Github user gyfora commented on the pull request:

    https://github.com/apache/flink/pull/1305#issuecomment-153339094
  
    @StephanEwen 
    Thanks for the comments. You are right the main idea is exactly as you 
described. 
    The reason why exactly-once is violated in some corner cases because it can 
happen that the pre-commit phase of the previous checkpoint is still failing 
during recovery. 
    
    If we assume that the previous job is completely killed of, no writing to 
the database whatsoever after that happens, then we can properly clean up 
during recovery. 
    
    This unfortunately does not seem to hold if you set the retry wait time to 
very low (like 0 ms in the snapshot).
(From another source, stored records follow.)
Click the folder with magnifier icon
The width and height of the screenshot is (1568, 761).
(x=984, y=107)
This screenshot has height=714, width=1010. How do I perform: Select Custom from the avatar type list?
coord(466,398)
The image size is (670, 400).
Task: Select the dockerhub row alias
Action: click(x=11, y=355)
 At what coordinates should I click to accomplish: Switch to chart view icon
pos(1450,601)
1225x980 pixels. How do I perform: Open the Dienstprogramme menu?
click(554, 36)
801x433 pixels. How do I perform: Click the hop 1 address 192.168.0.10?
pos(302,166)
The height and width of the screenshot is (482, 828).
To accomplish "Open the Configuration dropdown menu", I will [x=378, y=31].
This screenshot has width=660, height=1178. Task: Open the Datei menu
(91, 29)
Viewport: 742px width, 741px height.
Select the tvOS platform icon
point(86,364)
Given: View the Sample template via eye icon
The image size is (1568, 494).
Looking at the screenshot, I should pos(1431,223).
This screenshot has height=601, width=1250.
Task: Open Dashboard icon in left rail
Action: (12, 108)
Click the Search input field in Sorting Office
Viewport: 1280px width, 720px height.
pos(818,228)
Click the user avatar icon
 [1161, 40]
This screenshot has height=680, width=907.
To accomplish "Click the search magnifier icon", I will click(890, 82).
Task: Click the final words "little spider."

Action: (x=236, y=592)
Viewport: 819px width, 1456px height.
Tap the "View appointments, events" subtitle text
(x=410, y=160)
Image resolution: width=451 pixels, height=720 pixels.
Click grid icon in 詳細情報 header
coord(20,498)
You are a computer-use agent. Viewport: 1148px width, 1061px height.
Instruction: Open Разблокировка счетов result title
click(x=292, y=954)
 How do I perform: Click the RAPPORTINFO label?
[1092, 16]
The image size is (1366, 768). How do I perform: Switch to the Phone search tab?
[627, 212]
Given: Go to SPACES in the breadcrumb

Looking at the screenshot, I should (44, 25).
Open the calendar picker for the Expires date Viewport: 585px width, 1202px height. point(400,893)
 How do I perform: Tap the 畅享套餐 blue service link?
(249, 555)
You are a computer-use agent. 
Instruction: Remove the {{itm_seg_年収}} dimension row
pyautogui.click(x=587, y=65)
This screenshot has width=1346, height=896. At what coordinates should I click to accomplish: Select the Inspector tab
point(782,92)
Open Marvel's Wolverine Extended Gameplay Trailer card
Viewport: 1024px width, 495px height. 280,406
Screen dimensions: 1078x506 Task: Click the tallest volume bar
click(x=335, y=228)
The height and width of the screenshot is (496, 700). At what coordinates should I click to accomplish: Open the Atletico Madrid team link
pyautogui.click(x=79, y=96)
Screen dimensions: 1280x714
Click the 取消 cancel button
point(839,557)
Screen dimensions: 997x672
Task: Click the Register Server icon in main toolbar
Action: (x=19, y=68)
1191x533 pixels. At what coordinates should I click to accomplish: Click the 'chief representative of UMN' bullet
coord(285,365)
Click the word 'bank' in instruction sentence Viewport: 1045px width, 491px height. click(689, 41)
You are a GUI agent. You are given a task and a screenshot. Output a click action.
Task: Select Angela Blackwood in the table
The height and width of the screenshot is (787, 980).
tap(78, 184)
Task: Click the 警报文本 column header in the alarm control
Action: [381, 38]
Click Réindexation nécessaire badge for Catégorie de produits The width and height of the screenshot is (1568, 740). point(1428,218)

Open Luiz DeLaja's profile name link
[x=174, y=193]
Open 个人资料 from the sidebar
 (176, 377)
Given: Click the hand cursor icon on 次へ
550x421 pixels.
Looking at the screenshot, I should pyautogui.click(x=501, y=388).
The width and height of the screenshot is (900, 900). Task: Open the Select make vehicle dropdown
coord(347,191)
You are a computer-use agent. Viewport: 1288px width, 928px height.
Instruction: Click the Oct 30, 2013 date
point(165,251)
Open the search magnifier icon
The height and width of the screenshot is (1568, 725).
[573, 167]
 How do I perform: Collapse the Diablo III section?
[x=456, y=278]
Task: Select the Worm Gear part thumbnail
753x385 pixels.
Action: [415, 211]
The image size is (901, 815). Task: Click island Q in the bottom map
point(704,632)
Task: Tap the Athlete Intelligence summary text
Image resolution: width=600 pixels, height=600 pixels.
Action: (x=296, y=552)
What this means is that the failed job is 
still writing the failed snapshot to the database after you recovered and 
cleaned up.
    
    As for the compaction, I came up with something very similar for compaction 
but here is the funny thing and my problem. The query you wrote will run 
properly on Derby but is invalid on MySql (you cannot create a subquery for the 
same table as you are modifying). In mysql you need to create an inner join, 
but that will not work in Derby :P 
    
    In any case I have made a prototype of this on: 
https://github.com/gyfora/flink/tree/compaction
    The user can define the frequency of compaction (compact every so many 
checkpoints). And it also makes sure that compaction and cleanup is only 
executed on 1 subtask to avoid double work.